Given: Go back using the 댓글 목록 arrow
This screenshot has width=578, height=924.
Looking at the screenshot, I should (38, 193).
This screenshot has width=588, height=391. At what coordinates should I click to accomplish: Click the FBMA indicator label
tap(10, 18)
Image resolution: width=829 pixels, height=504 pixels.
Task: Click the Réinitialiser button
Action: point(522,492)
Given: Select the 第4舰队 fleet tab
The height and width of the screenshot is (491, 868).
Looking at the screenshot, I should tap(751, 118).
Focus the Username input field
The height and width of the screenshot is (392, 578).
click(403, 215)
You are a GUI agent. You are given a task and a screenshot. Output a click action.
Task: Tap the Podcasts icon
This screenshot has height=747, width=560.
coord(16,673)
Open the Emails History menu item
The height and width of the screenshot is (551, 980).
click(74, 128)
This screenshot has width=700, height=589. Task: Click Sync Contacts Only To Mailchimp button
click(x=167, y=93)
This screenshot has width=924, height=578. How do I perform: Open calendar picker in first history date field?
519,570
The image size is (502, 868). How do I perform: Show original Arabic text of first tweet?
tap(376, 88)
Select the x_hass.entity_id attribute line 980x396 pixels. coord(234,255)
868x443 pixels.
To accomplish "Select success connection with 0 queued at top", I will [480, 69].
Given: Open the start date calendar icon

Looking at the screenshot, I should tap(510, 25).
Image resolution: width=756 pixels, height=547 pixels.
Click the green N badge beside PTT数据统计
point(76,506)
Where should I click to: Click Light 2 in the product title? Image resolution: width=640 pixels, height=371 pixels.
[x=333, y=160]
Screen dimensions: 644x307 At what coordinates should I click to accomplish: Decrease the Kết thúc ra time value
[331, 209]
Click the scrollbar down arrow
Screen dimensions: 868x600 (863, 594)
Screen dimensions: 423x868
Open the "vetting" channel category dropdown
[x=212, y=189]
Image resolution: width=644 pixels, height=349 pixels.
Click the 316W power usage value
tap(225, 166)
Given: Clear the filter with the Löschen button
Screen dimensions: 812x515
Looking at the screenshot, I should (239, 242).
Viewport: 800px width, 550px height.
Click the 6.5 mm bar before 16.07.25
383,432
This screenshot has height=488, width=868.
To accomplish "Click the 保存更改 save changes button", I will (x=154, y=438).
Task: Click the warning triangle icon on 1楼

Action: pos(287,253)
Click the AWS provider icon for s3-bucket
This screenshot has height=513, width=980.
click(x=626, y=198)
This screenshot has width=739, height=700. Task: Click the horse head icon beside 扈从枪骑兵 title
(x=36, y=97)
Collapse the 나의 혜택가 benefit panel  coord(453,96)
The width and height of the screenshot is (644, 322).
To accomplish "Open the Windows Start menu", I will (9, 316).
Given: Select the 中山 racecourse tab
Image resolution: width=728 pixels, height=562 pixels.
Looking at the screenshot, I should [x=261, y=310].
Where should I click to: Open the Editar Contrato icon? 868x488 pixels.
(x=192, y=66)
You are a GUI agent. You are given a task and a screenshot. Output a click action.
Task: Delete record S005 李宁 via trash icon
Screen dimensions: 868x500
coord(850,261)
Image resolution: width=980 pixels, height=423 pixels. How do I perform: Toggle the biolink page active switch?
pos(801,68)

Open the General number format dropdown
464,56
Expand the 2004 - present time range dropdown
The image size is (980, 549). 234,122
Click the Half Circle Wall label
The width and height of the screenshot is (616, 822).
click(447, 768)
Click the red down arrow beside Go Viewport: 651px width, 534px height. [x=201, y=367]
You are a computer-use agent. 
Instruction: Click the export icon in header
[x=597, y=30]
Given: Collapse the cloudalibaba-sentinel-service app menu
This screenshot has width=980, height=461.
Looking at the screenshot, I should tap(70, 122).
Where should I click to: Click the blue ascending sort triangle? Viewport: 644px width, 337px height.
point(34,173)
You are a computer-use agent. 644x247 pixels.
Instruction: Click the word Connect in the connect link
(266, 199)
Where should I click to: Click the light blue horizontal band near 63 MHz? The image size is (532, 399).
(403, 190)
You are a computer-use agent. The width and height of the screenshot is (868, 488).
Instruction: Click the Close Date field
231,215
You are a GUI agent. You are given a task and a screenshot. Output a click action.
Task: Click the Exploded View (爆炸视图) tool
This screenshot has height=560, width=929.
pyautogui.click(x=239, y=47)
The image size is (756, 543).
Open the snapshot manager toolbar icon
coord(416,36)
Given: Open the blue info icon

- ACTION ITEM -
Sift through the entries and copy every line with "menu".

- WRITTEN RESPONSE -
Open the Emails History menu item
To accomplish "Open the Windows Start menu", I will (9, 316).
Given: Collapse the cloudalibaba-sentinel-service app menu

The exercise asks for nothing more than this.